Kuhn’s aims in his last writings are bold. He sets out to develop an empirically grounded theory of meaning that would allow him to make sense of both the possibility of historical understanding and the inevitability of incommensurability between past and present science. In his view, incommensurability is fully compatible with a robust notion of the real world that science investigates, the rationality of scientific change, and the idea that scientific development is progressive.
About the Author
Thomas S. Kuhn (1922–96) was the Laurence S. Rockefeller Professor of Philosophy at the Massachusetts Institute of Technology. His books include The Essential Tension; Black-Body Theory and the Quantum Discontinuity, 1894–1912; and The Copernican Revolution.

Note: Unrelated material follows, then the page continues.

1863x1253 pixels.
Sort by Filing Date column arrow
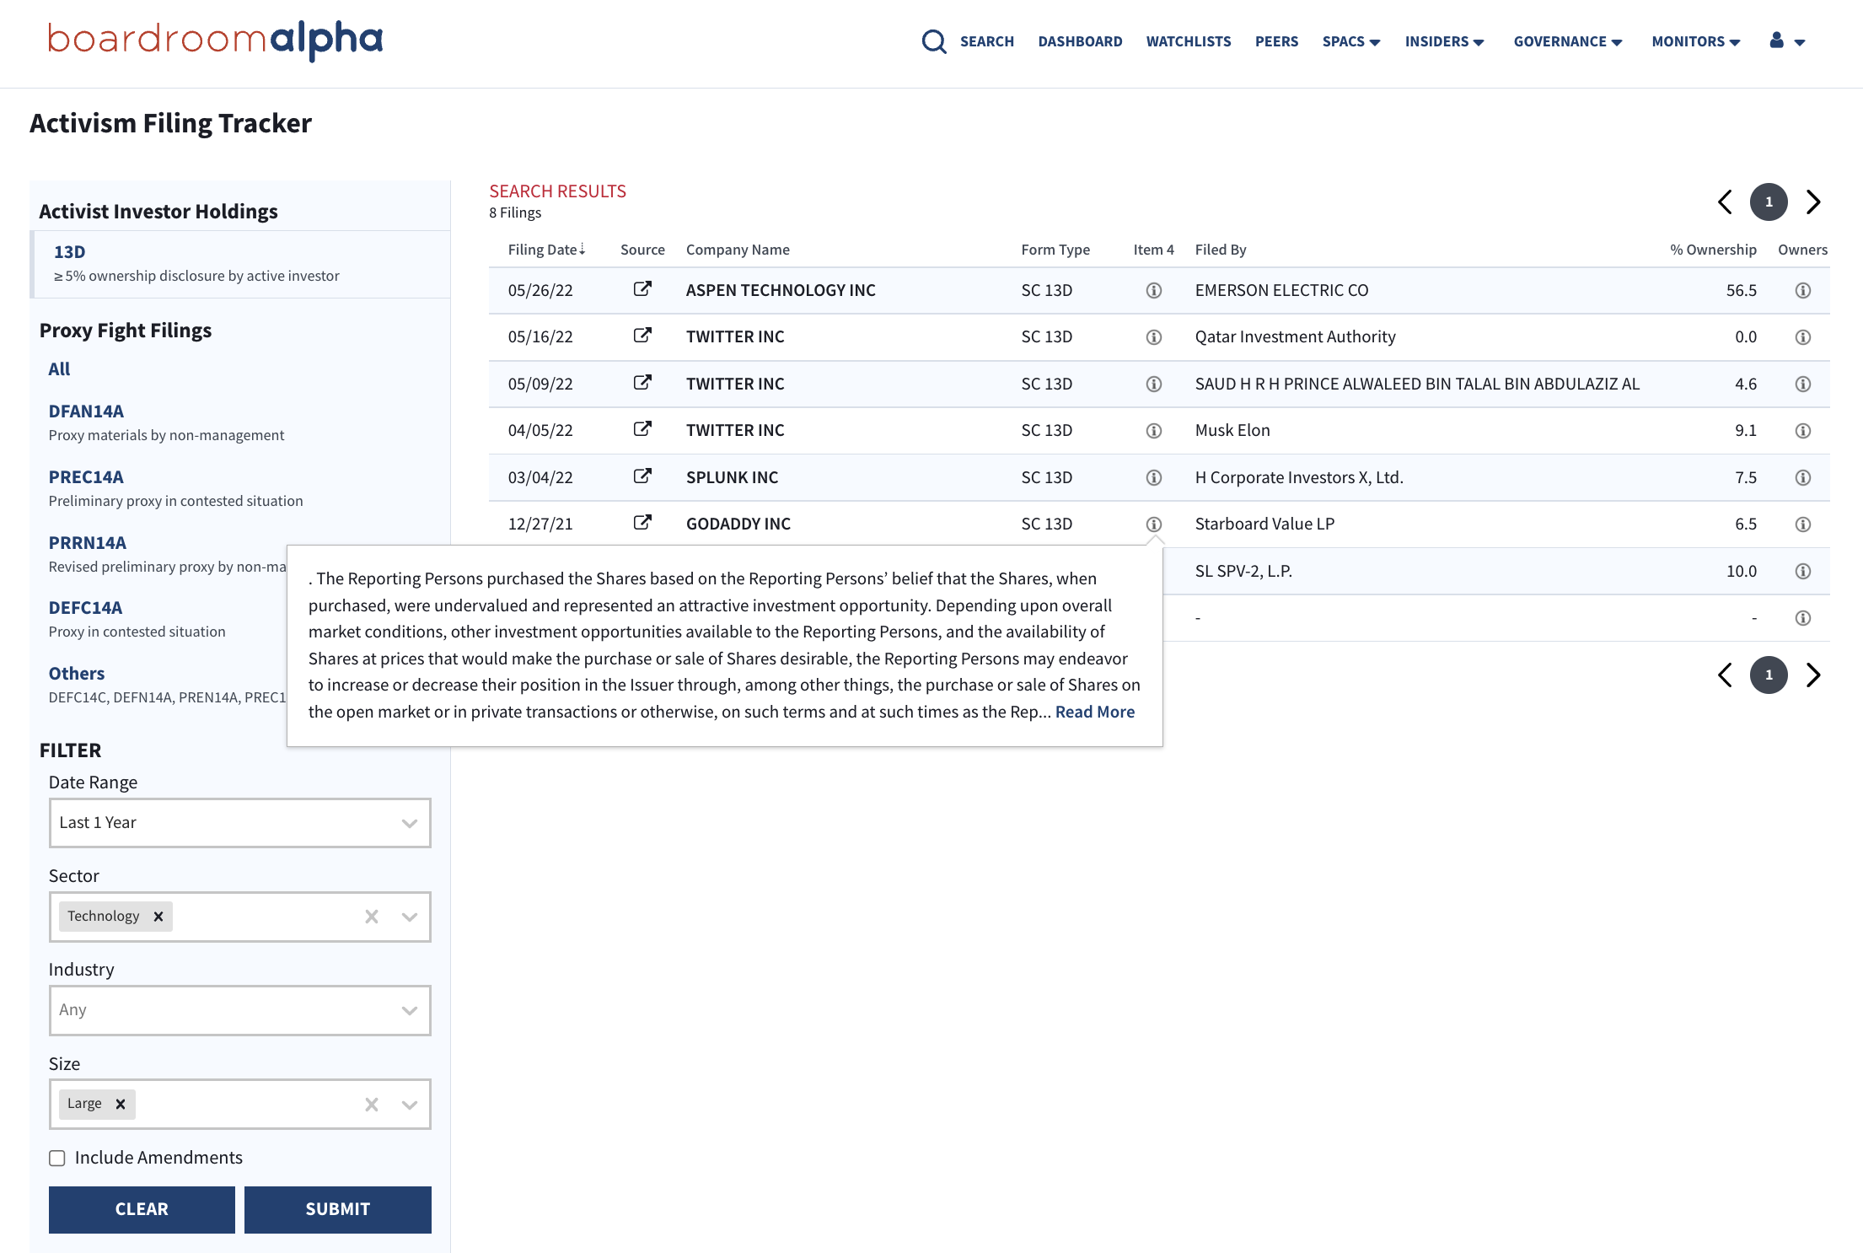click(582, 249)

Bojana Mladenović is professor of philosophy at Williams College. She is the author of Kuhn’s Legacy: Epistemology, Metaphilosophy, and Pragmatism.
“Combining Kuhn’s unfinished last book, The Plurality of Worlds, with two related works not previously available in English, and a substantial and illuminating introduction by editor Bojana Mladenovic, The Last Writings of Thomas S. Kuhn will be received as an absolute gem by philosophers of science, as well as by the wide swath of academics across the social sciences and humanities who revere Kuhn.”
— Cheryl Misak, Department of Philosophy, University of Toronto, author of "Frank Ramsey: A Sheer Excess of Powers"
"Thomas S. Kuhn’s seminal 1962 history The Structure of Scientific Revolutions gets a posthumous follow-up in this complex volume edited by Mladenovic... Philosophy lovers... will find plenty to chew on."